No subject was overweight or underweight, or had any known problem that might limit normal physical activity. None took medications. According to their cardiac health (normal heart size, no residual lesions, normal ventricular function, normal exercise study, and no arrhythmias or pacemaker in group A; no pulmonary hypertension, no arrhythmias, and no myocardial dysfunction in group B), the cardiac patients were allowed to participate in all competitive sports, and their pediatric cardiologists encouraged regular physical activity in a positive manner at clinic visits. Neither the cardiac patients nor the healthy subjects had received an educational program with promotion of physical activity. Parental informed consent and child assent were obtained.
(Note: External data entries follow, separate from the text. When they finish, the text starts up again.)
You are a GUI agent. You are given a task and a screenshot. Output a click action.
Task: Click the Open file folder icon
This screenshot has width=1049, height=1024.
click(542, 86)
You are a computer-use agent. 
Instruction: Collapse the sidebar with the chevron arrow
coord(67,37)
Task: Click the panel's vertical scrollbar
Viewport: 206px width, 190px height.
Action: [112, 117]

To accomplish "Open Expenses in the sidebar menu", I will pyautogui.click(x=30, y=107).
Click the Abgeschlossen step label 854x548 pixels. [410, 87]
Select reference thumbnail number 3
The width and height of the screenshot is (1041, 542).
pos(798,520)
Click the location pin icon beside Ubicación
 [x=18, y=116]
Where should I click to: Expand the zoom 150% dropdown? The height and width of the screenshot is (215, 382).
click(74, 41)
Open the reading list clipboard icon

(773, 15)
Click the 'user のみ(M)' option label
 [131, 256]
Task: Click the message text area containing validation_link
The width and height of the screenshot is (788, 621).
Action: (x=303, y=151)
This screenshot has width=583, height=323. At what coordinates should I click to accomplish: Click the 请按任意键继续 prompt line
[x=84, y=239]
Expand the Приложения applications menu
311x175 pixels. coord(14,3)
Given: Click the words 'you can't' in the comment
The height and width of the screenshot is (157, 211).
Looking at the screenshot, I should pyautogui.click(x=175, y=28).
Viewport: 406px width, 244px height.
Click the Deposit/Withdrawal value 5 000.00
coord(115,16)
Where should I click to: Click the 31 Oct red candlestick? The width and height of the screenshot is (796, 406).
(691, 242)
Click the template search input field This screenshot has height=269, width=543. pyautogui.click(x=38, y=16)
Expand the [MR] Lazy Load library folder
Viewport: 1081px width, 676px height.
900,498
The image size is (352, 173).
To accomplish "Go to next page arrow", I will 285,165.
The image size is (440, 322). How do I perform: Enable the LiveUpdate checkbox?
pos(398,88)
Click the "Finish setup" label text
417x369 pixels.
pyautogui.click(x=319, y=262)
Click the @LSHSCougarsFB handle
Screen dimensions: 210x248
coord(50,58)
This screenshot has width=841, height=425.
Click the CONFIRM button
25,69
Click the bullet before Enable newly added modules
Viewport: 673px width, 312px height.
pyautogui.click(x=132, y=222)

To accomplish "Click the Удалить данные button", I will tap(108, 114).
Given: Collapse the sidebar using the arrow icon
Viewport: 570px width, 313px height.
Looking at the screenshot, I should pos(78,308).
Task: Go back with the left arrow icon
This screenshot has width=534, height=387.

The study protocol was approved by the Human Ethical Committee of the Aachen University of Technology on May 8, 2000.

Methods
A general cardiac evaluation, including physical examination, standard electrocardiography, transthoracic echocardiography, and Bruce walking treadmill test to voluntary exhaustion, was performed in all subjects.

The volume of physical activity during normal weekdays was estimated from continuous heart rate monitoring. Physical activity is not directly measured in this way, but the relative stress placed upon the cardiopulmonary system by the activity is monitored. For ease of exposition, however, it will be assumed that volume of heart rate response is indicative of volume of physical activity.

Heart rate monitoring was recorded using an MR45 Oxford recorder type (Oxford Instruments, Largo, Florida). This equipment was easy to attach and gave freedom of movement. All tapes were analyzed with use of a Medilog Excel computer program (Oxford Instruments). Because it was determined that parents would not be likely to allow their children to be observed and monitored several days or all day on weekend days, all monitoring occurred Monday to Thursday over a 24-hour period. Parents were instructed to allow their child to engage in his normal daily activities, including sporting and other after-school activities.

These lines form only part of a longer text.